Who Owns Antarctica?

No country owns Antarctica. Antarctica is the only continent without a native population. In the International Geophysical Year 1957-58, 12 counties were active in Antarctica and created the Antarctic Treaty System (ATS) that went onto force in 1961. For the purposes of this treaty, Antarctica is defined as all lands and ice shelves south of 60 degrees South Latitude. Currently, there are 54 parties represented by the ATS.

The ATS states that Antarctica can only be used for scientific and recreational purposes. Article one of the ATS states “Antarctica shall be used for peaceful purposes only. There shall be prohibited, inter alia, any measures of a military nature, such as the establishment of military bases and fortifications, the carrying out of military maneuvers, as well as the testing of any type of weapons.”

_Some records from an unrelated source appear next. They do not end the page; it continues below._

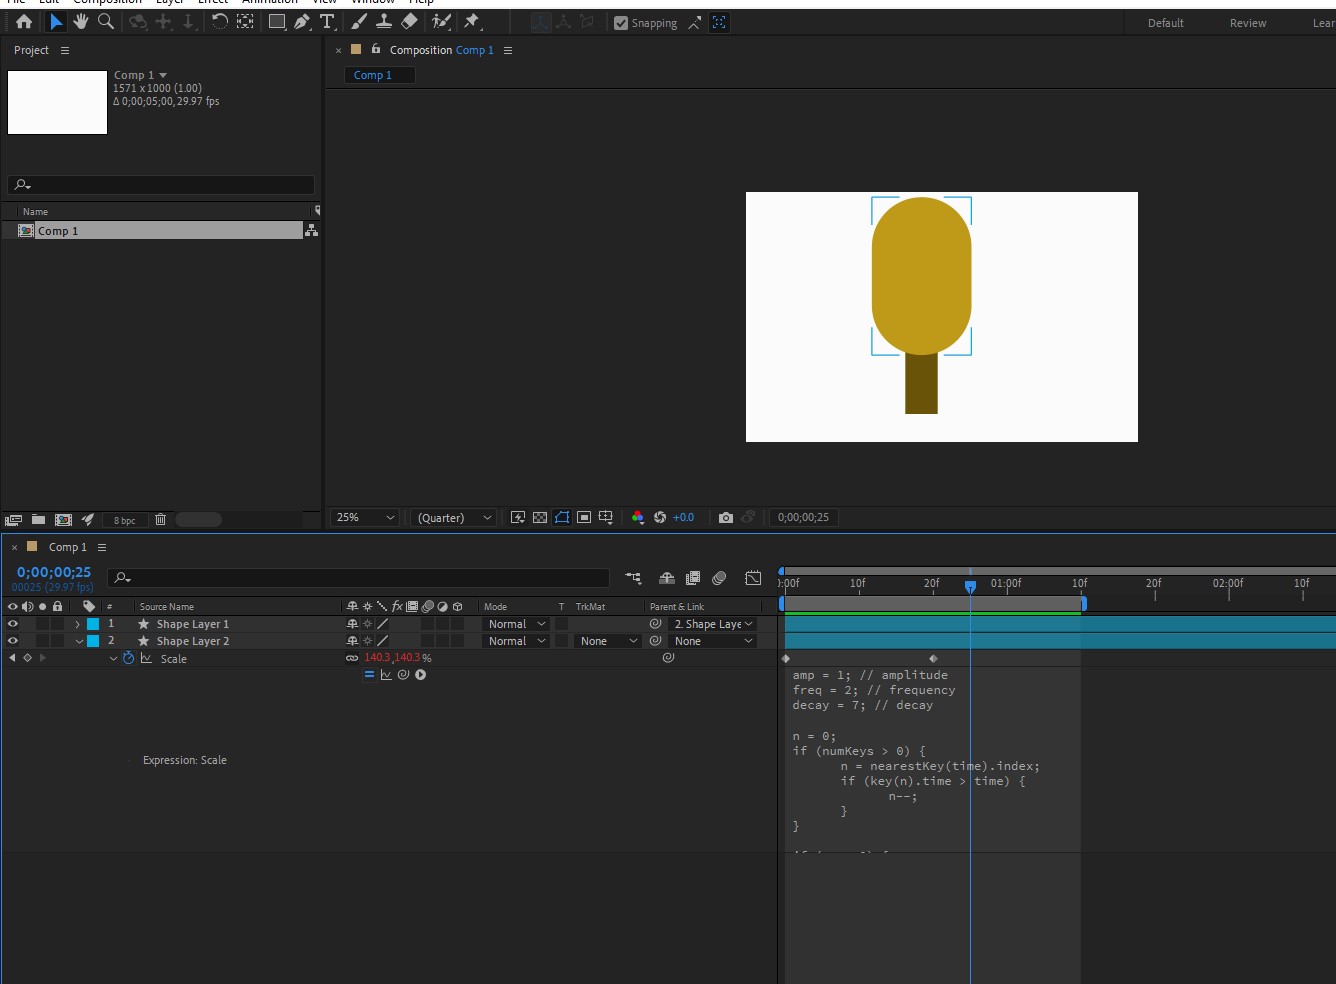Screen dimensions: 1336x984
Task: Select the Rectangle shape tool
Action: coord(277,21)
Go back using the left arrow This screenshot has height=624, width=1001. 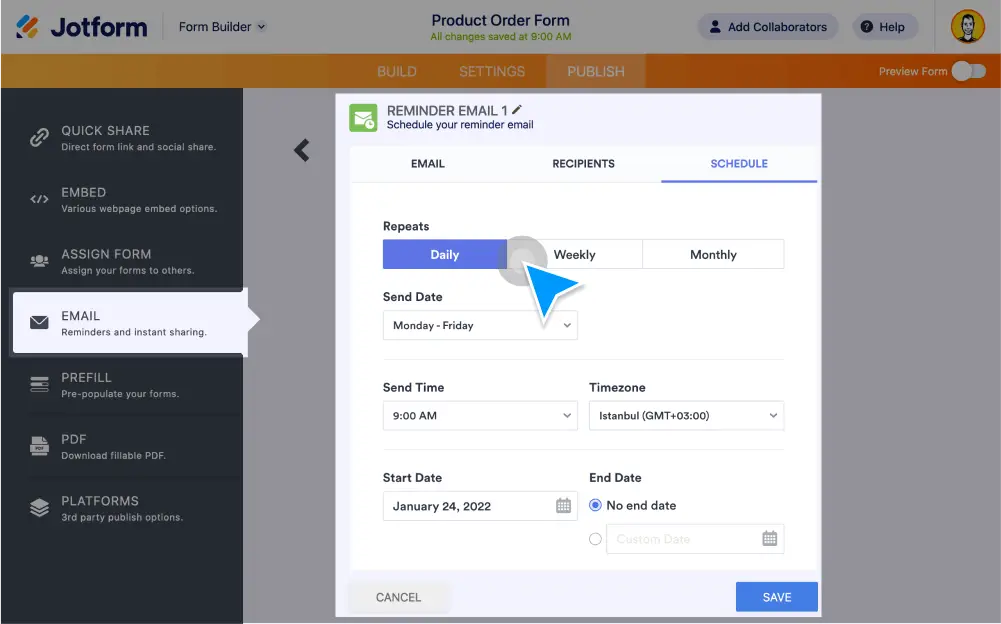tap(301, 150)
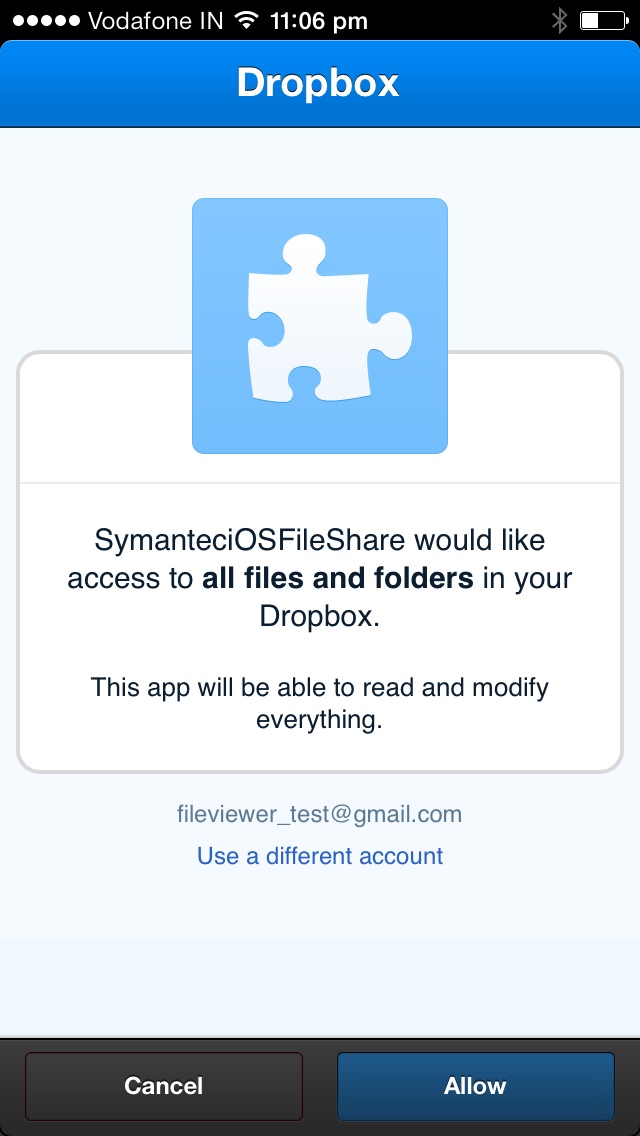Tap the Dropbox title in header
This screenshot has height=1136, width=640.
[x=318, y=83]
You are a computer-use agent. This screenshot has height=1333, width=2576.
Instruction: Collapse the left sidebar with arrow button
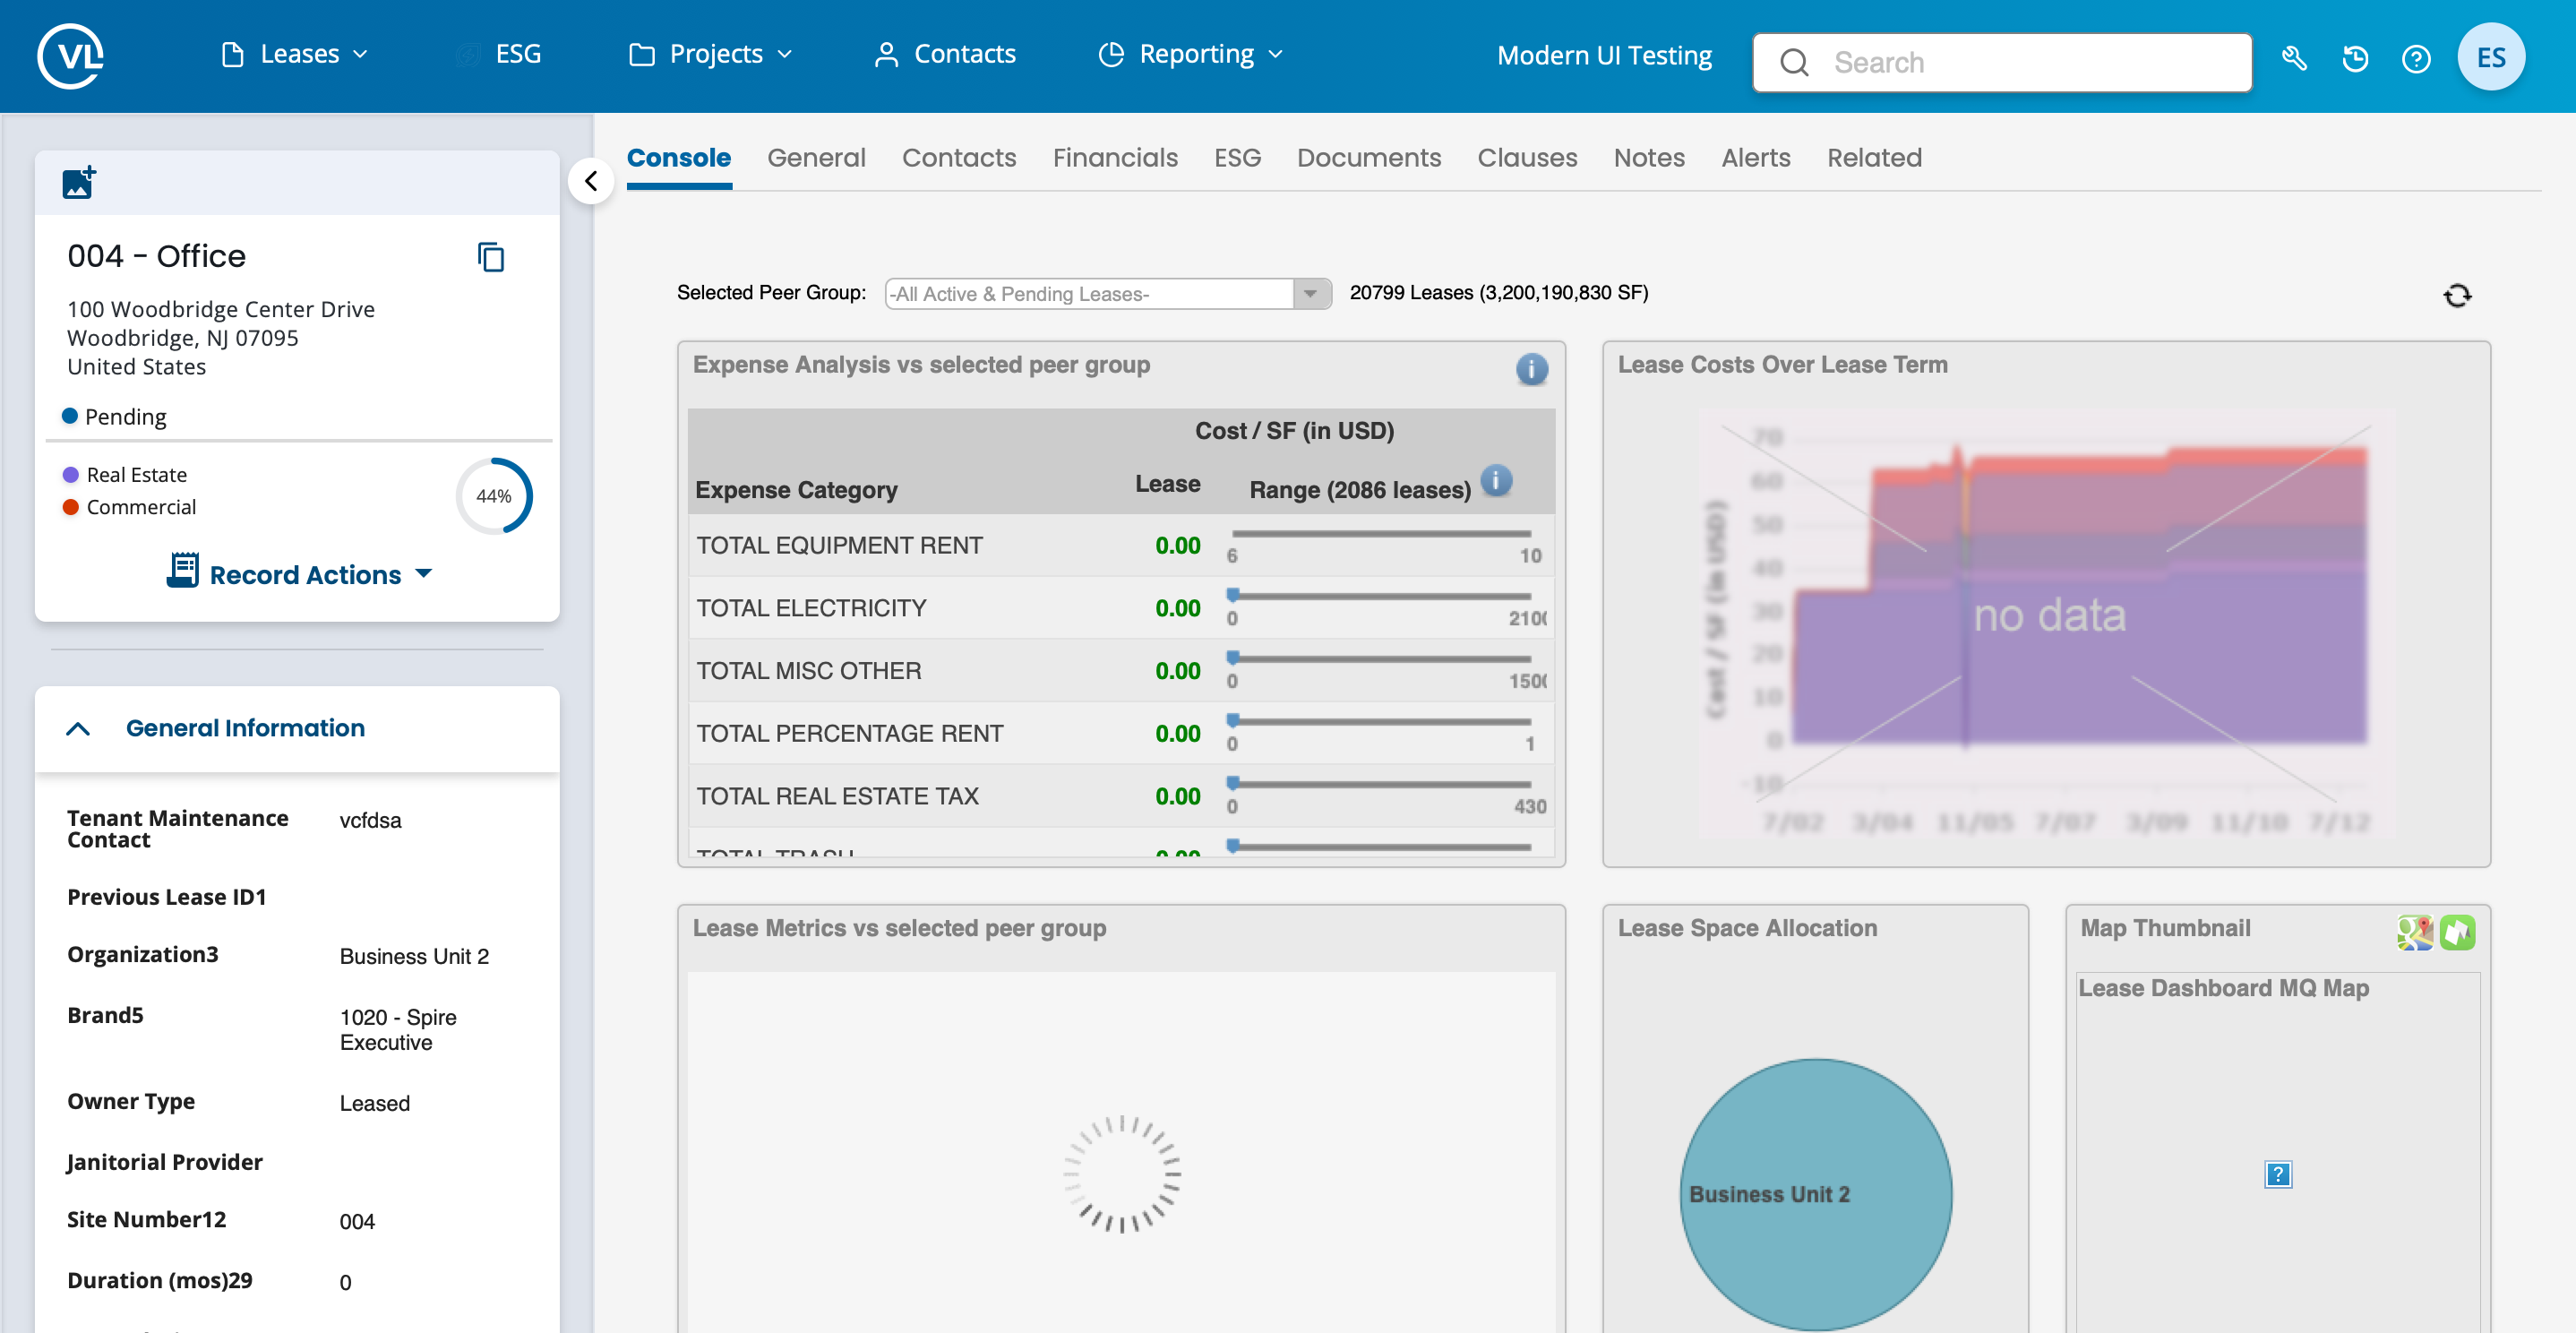[x=591, y=181]
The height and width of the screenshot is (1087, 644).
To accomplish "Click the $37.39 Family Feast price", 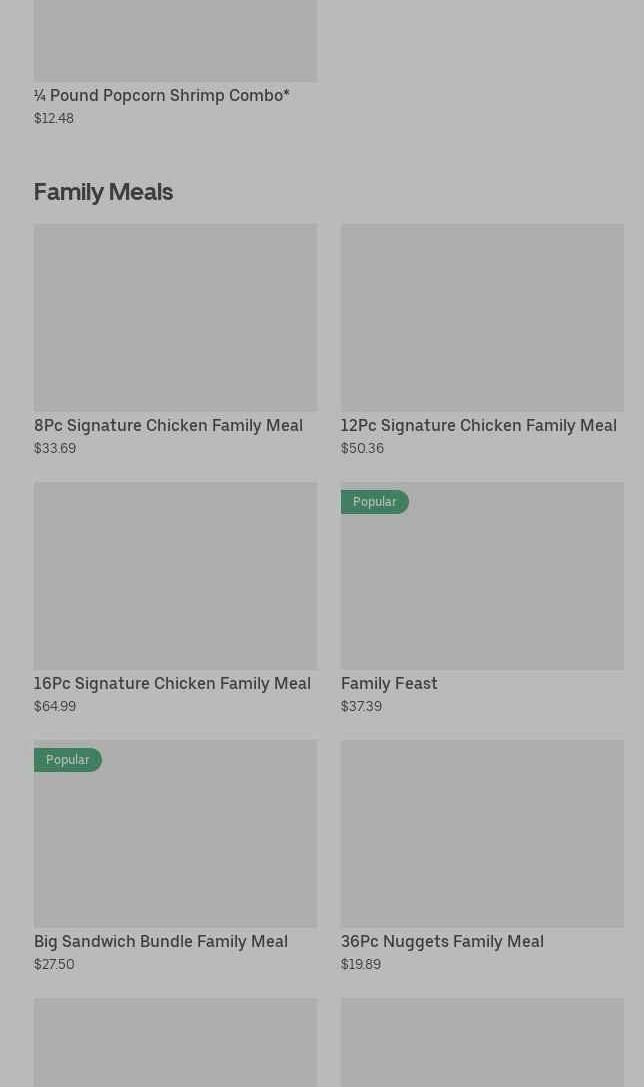I will pos(361,706).
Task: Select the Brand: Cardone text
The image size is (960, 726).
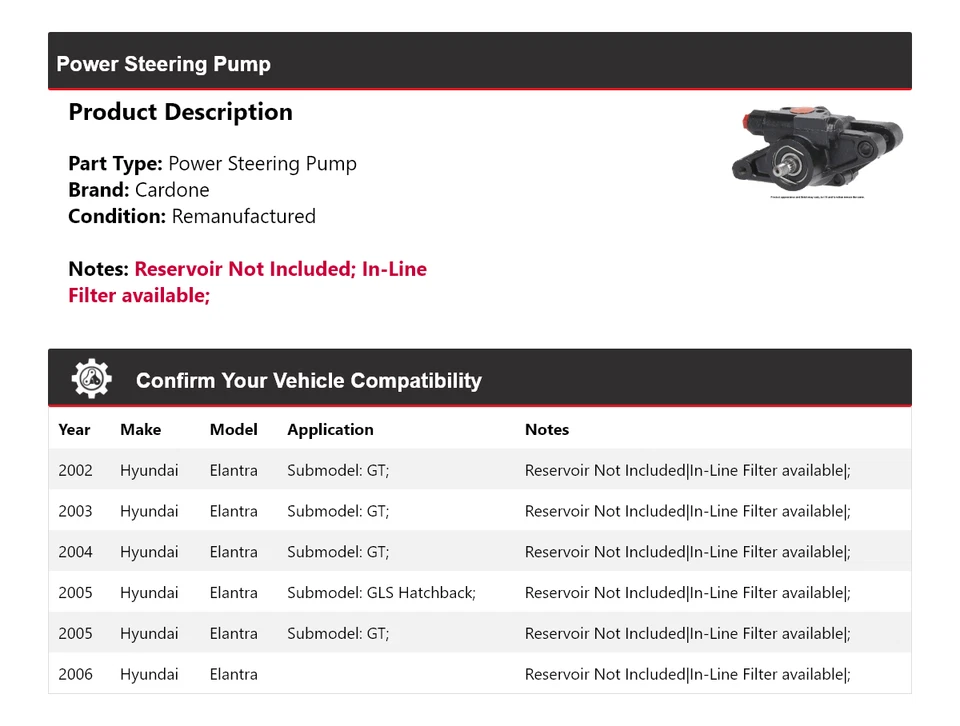Action: click(138, 190)
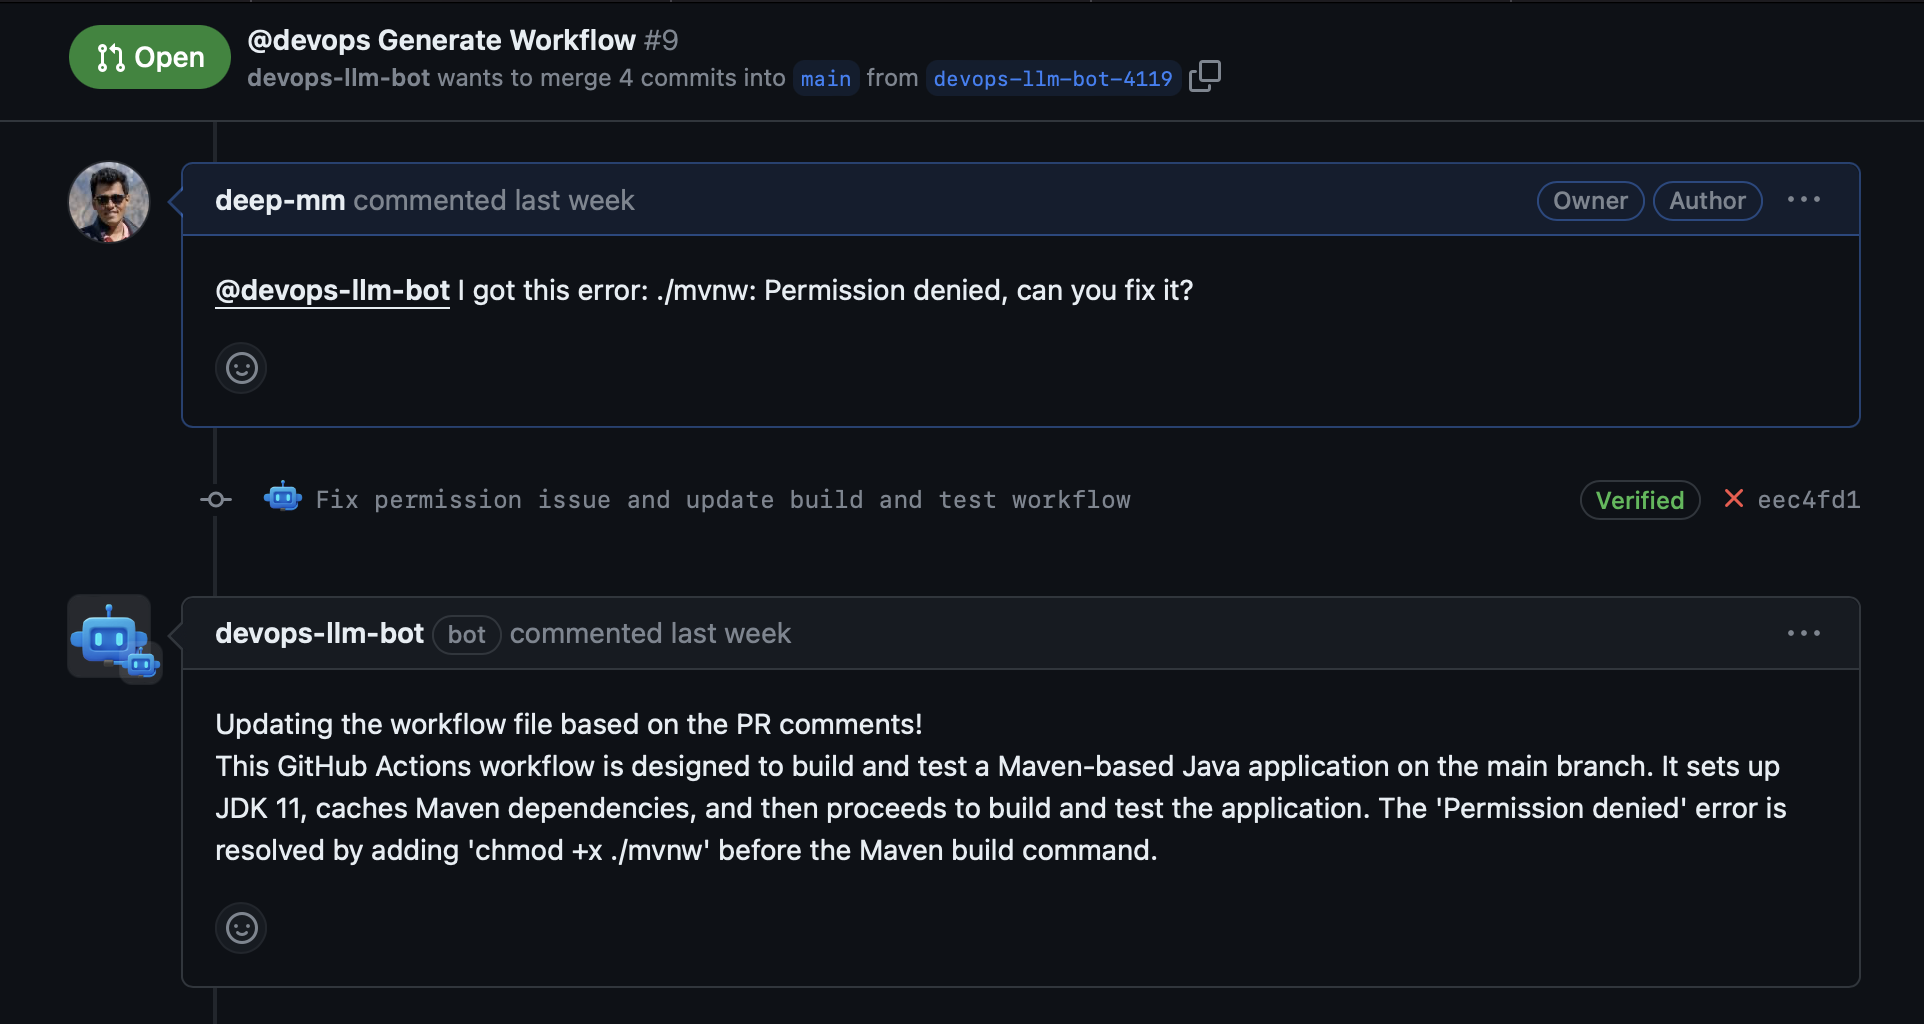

The waste guidelines I spoke of in an earlier blog outline the management of waste and its removal from the continent. From what I understand the ATS also prevents any resource or mineral extraction. Most of the scientific research that goes on in Antarctica is environmental, geographic, astronomical, and weather related. Humans are not currently looking for oil deposits and precious minerals in Antarctica, but I’m sure some has been discovered in the process of other research.

Adventurer, environmentalist, and author Robert Swan outlines the precarious environmental position that Antarctica is in his book “2014 My Quest To Save The Earth’s Last Wilderness”. The year 2041 is the year that the ATS is up for review and environmental policies, usage restrictions and mineral extraction will potentially be open for change. Several countries have already indicated their desire to start to search for and remove oil and minerals from the continent and the seafloor. It could be an open season on Antarctica which would be a shame.

I have been fortunate to travel to Antarctica four times and through my various expeditions I have witnessed the pristine beauty of Antarctica first hand. It would not speak well of our species if we muck it up like we have the rest of the planet.